A few weeks ago, a reader emailed to challenge what he described as our “cautionary, skeptical and net negative” stance on Bitcoin. To make the case, our interlocutor, who wishes to remain unidentified, cited a series of blogposts written by Allen Farrington, a former fund manager at Baillie Gifford & Co., highlighting one example in particular:
Ludwig Wittgenstein once asked a friend, “tell me, why do people say it is more natural to think that the sun rotates around the earth than that the earth is rotating?” The friend said, “well, obviously, because it just seems like the sun is going around the earth.” Wittgenstein replied, “well, what would it seem like if it did seem like the earth were rotating?”
The reader eloquently argued that inbuilt prejudices may blinker us to the emergence of a truly global digital alternative to fiat currencies. My response was to corral a different quote from the Austrian philosopher: To my mind, Bitcoin is “not a something, but not a nothing either.”1
The cryptocurrency’s climb to $100,000 last month is viewed by its champions as a vindication of their fealty to the cause. The roaring success of Bitcoin spot exchange-traded funds — the largest, BlackRock Inc.’s iShares Bitcoin Trust ETF, has garnered $53 billion since its launch a year ago — is undeniable. And while the various projects to create central bank digital currencies appear to have stalled, mainstream asset managers are increasingly embracing Tether, Ethereum and their brethren.
My problem with the entire asset class — and I use the term cautiously — is that it’s impossible to reflect on it with anything approaching what Thomas Nagel, another philosopher, termed The View From Nowhere. Nagel’s 1986 book suggested that the truth of the world can only be revealed by combining our subjective, personal standpoint — the view from here — with an objective, transcendental overview — the view from nowhere. For Bitcoin and its ilk, the latter outlook is unattainable.
In the case of the sun and the earth and which revolves around which, for example, it may seem to an earthbound observer that the star orbits the planet; a Martian, however, would swiftly ascertain the truth. A trader trying to work out the correct value of the 10-year Treasury can assay the US growth rate, its inflation outlook, the geopolitical outlook and the likely behavior of fellow investors — and a host of other factual influences — and decide whether to buy or sell at the current price. A crypto-watcher attempting the same exercise with Bitcoin, however, has to rely solely on the attitude of fellow participants to judge whether the digital unit will rise or decline in value; it is literally untethered (pun intended) from anything but market sentiment.
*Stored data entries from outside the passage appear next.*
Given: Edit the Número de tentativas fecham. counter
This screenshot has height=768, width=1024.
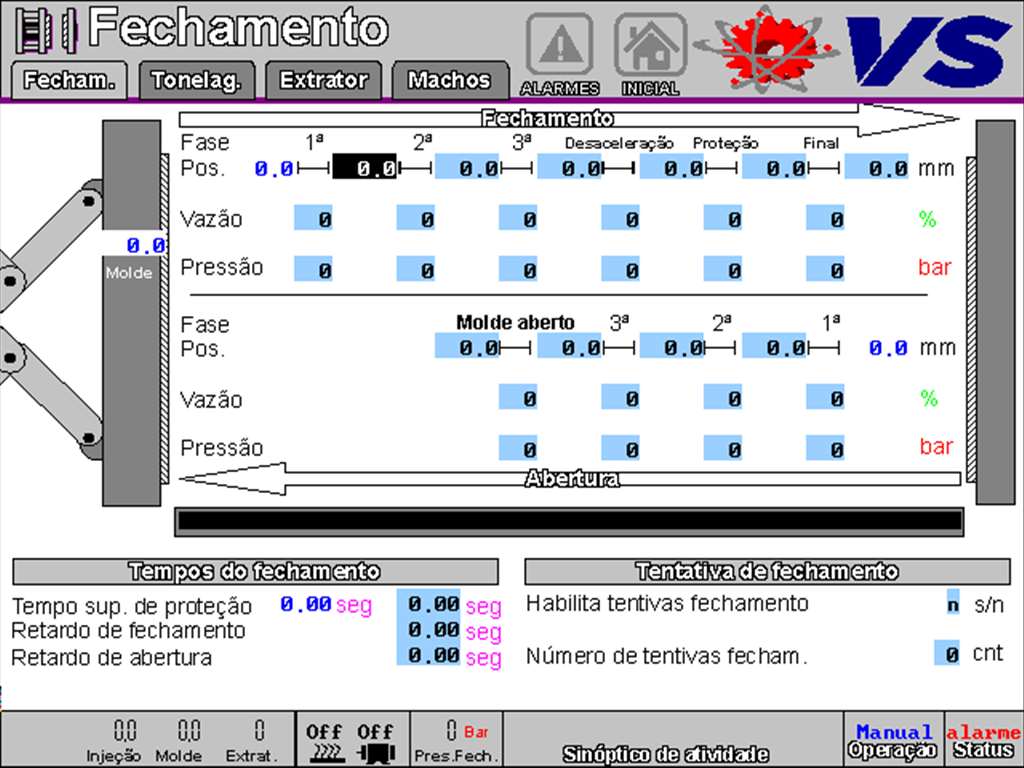Looking at the screenshot, I should point(947,654).
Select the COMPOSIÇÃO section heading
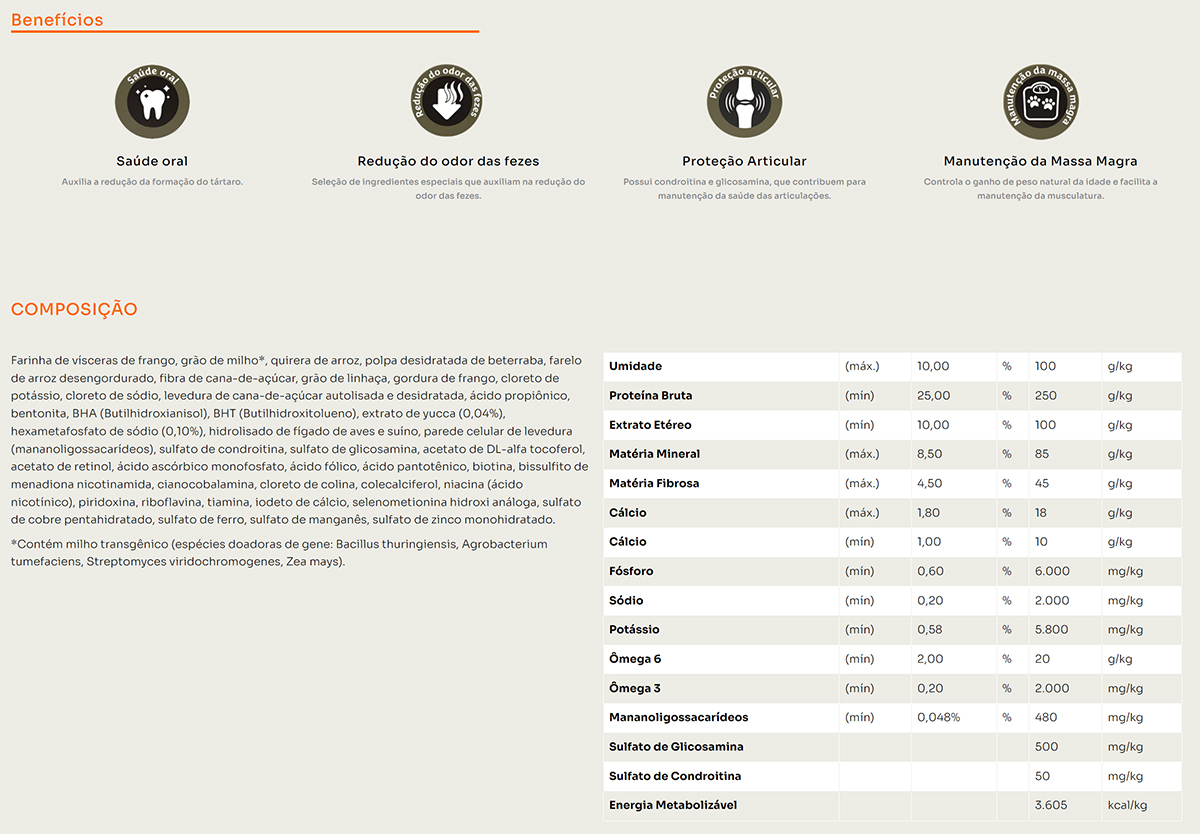The height and width of the screenshot is (834, 1200). 74,310
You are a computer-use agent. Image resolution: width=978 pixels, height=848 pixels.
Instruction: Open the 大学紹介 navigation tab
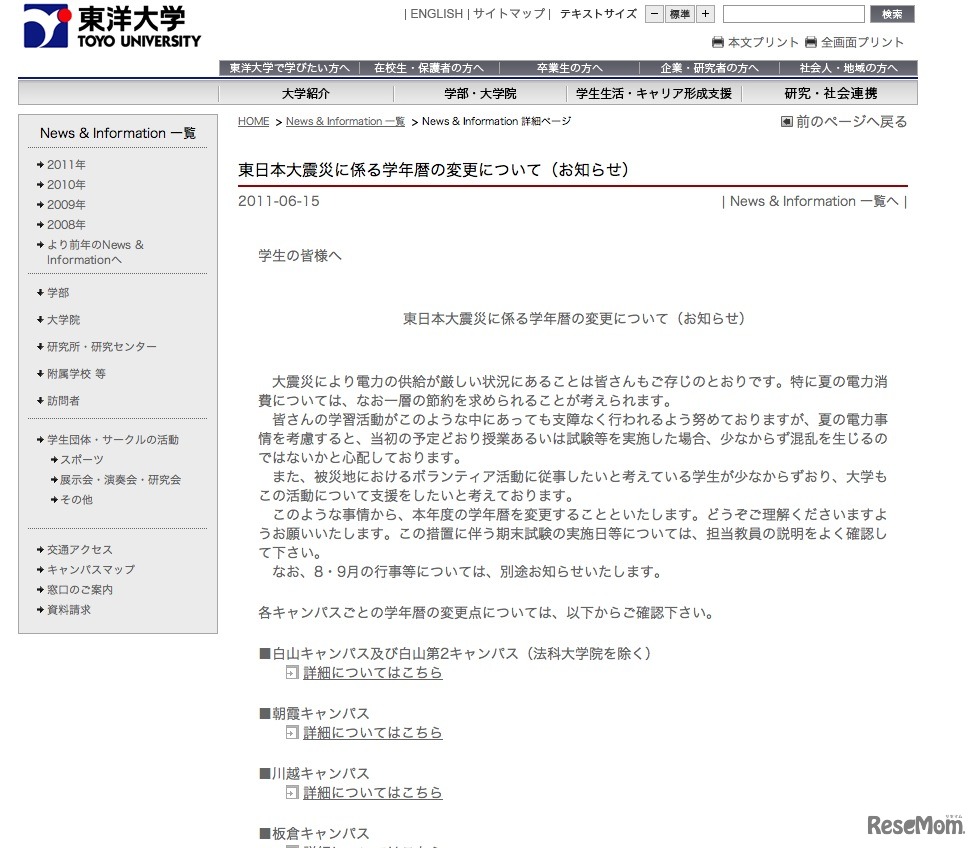click(x=305, y=91)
The aforementioned series of blogposts by Farrington make an effort to address the question of what counts as a valuation driver:
I do not think it is quite accurate to say that Bitcoin’s price is its fundamentals, but certainly its price is a largely reflexive function of its fundamentals: as the price goes up, the fundamentals go up (and we must be mindful also that as the price goes down, the fundamentals go down. Sustained attack that drives the price down for long enough is by far the biggest risk). Bitcoin was weakest when smallest, but less so the more time passes. Bitcoin is a black hole sucking unsustainably artificial value beyond its event horizon. As it grows, so does its pull. Bitcoin is gravity.
Read that paragraph again. Then replace the noun Bitcoin with gold, or the dollar, or oil, or any other tradable security, and I hope you’ll come to the same conclusion as me: It’s sophistry at best, nonsense on stilts at worst. Demand — or the lack thereof — must have some basis in hard, cold facts, some external motivating factor, some reason, to count as a fundamental. The reflexivity Farrington refers to kills stone dead the notion that somehow price is knowledge where digital currencies are concerned — and I’d argue that the extreme intraday price moves in Bitcoin compared with, say, the euro are evidence of its unbound nature.
While volatility is neither inherently good nor bad, Bitcoin’s wild mood swings do highlight that its value is solely based on the fickleness of buyers and sellers rather than anything — and I do mean anything — that might qualify as a fundamental. As my colleague Lionel Laurent argued last month, “digital assets have gained acceptance — just not as money.” Digital currencies seem to have proven that they’re not a nothing; but that doesn’t mean they qualify as a something.
1 Wittgenstein was referring to the impossibility of a meaningful discussion of private sensations such as pain.